In a note to clients, ClearView said there’s "no impediment" to a Biden administration withdrawing permission for the pipeline to operate during the environmental review. But the note called it "more likely than not" that Biden would later let DAPL reopen.

There is a chance that the U.S. Court of Appeals for the District of Columbia Circuit could overrule Boasberg’s order, allowing the Army Corps to do a faster environmental review. If that happened quickly enough, a defeated Trump administration could reissue DAPL’s permit before the next inauguration. But ClearView deemed it unlikely events would transpire that fast, even though the court has adopted an expedited schedule for the case.

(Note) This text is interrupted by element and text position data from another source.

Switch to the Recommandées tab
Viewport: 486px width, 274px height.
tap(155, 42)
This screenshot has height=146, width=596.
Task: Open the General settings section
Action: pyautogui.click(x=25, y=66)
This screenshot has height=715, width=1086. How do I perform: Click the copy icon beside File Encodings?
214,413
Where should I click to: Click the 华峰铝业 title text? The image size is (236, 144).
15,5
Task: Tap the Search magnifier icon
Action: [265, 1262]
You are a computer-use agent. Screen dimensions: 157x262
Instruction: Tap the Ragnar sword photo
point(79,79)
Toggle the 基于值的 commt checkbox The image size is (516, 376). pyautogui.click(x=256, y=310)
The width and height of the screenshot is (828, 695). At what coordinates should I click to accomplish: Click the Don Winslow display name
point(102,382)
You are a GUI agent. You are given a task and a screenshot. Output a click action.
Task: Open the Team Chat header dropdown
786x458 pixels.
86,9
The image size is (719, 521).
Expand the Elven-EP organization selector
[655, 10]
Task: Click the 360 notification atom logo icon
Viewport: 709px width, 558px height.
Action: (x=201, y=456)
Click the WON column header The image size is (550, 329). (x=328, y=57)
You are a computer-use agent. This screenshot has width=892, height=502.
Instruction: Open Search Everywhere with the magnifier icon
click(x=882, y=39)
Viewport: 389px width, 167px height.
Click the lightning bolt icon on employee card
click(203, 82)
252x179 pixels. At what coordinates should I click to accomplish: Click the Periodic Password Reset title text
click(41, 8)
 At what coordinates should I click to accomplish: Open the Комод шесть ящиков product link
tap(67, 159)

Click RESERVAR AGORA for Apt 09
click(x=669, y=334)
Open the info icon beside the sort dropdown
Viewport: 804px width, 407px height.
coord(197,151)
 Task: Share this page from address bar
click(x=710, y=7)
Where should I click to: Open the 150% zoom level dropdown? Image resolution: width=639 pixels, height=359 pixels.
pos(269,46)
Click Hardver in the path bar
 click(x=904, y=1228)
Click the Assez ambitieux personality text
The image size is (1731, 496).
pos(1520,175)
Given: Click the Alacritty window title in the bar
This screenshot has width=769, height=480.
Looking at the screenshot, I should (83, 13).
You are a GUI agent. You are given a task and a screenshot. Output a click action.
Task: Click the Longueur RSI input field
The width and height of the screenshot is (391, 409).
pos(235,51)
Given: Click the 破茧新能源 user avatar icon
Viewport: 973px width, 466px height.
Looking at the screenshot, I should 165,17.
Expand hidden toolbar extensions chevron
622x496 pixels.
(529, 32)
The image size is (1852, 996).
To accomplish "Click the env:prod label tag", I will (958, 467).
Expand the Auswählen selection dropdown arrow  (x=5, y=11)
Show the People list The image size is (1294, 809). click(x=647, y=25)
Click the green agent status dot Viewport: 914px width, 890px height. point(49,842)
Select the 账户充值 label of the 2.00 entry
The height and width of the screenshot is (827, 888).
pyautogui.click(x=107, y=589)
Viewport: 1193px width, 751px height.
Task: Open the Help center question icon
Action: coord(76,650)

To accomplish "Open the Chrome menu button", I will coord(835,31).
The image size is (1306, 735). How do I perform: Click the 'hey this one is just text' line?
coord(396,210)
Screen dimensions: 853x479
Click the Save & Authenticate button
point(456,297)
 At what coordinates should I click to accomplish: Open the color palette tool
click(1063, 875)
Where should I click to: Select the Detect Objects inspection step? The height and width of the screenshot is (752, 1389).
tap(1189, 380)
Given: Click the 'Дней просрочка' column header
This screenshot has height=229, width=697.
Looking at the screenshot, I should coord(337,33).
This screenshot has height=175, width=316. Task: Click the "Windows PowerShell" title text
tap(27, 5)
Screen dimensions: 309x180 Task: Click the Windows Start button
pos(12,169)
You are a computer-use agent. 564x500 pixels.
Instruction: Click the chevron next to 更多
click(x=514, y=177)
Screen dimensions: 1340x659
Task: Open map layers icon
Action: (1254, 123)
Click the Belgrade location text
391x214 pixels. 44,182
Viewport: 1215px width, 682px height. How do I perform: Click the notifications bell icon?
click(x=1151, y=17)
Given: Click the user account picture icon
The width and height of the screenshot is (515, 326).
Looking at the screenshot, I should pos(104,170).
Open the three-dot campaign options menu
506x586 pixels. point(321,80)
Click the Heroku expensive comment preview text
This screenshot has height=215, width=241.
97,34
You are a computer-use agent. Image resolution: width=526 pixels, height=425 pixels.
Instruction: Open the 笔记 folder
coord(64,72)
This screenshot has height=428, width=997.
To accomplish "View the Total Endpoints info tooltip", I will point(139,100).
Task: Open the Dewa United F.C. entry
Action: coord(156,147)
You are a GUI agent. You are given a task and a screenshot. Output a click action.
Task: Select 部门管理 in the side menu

Tribes and environmental groups have been fighting the pipeline for years. In 2016, thousands of opponents gathered as construction moved closer to Lake Oahe, which is a half-mile from the Standing Rock Indian Reservation that supplies water to the Standing Rock Sioux Tribe.

Hundreds were arrested in confrontations with police and private security, and the bitter fight on the high plains sparked a national debate about tribal treaty rights and the costs of the United States’ newfound abundance of oil.

Biden was vice president in December 2016 when the Obama administration declined to grant a final permit for the pipeline to cross under the lake.

President Trump rescued the project with an executive order four days after his inauguration, to which Energy Transfer CEO Kelcy Warren had contributed $250,000.

Less than five months after Trump took office, the company was pumping oil through the line.

Since Trump was elected, Warren and his wife, Amy, have contributed at least $720,000 to the Trump Victory Fund and nearly $150,000 to Republican congressional campaign efforts.

But the court fight dragged on, largely drawing scant notice until July, when Boasberg stunned the energy world by ordering it shut down.